EXERCISE AIM ▸
Copy the data from the line with "Task: Click the Definitions cell in the table" up to and including the line with "Action: [104, 169]", keeping every line unchanged.

Records from a data source ▸
## BEGIN

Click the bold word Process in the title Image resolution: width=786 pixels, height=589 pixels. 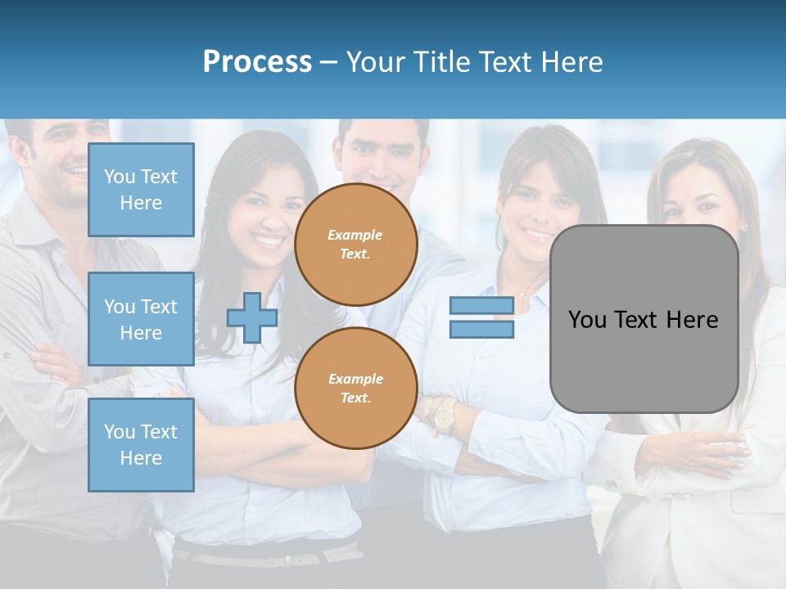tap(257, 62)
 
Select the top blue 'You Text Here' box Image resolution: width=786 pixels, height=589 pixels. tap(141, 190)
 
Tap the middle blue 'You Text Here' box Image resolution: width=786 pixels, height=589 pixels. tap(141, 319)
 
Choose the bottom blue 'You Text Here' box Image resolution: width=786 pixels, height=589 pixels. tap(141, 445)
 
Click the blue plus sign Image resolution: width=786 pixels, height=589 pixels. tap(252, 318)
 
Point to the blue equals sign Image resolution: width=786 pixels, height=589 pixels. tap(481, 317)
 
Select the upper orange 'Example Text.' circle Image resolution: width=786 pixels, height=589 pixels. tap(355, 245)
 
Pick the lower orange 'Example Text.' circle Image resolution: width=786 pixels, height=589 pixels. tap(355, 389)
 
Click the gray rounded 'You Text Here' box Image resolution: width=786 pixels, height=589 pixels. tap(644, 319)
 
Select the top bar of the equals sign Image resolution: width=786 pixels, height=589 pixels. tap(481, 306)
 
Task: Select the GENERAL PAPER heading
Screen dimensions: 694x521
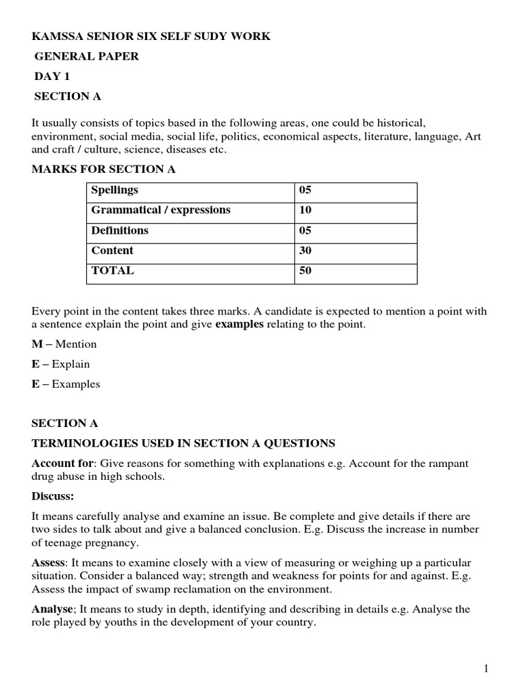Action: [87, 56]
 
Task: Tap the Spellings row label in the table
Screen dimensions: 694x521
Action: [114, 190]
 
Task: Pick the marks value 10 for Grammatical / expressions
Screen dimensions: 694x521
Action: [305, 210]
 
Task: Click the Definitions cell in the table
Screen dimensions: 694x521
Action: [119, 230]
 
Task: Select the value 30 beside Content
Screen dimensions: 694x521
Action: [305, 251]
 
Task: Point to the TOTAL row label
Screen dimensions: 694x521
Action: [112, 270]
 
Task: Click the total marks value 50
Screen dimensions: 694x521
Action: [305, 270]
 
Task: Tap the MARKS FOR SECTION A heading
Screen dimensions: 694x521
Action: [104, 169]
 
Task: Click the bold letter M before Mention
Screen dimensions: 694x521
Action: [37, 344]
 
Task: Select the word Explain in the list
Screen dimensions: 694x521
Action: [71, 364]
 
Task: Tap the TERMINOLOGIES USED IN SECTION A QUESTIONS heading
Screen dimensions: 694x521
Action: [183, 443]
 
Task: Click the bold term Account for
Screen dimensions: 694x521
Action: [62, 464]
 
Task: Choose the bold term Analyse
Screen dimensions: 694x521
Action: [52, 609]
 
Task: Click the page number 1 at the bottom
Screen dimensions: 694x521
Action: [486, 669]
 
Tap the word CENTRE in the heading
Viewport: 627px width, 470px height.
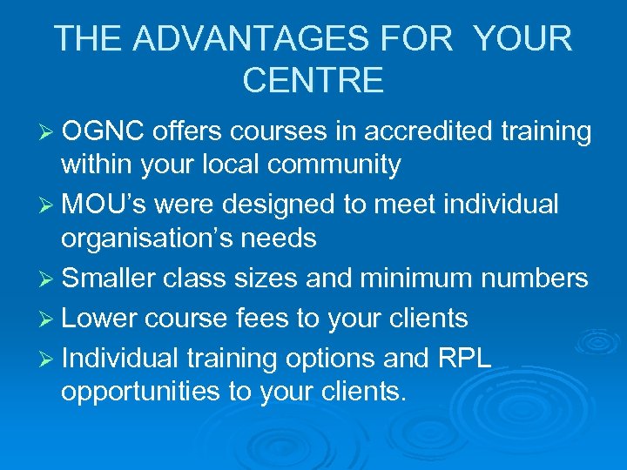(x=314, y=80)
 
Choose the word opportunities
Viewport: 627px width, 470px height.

## END

ANSWER TO THE PROBLEM ▸
Task: Click the Definitions cell in the table
Screen dimensions: 694x521
Action: [119, 230]
 
Task: Select the value 30 beside Content
Screen dimensions: 694x521
Action: [305, 251]
 
Task: Point to the TOTAL row label
Screen dimensions: 694x521
Action: [112, 270]
 
Task: Click the total marks value 50
Screen dimensions: 694x521
Action: [305, 270]
 
Task: Tap the MARKS FOR SECTION A heading
Screen dimensions: 694x521
Action: [104, 169]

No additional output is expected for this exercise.